Dataset rows
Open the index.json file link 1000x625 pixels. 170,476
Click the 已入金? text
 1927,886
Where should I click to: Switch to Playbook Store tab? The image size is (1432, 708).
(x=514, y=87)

## Task
Put every line of the listing into a Markdown table with the columns Row and Line, numbering each line and skipping blank ones.

## Solution for this exercise
| Row | Line |
|---|---|
| 1 | Open the index.json file link 1000x625 pixels. 170,476 |
| 2 | Click the 已入金? text |
| 3 |  1927,886 |
| 4 | Where should I click to: Switch to Playbook Store tab? The image size is (1432, 708). |
| 5 | (x=514, y=87) |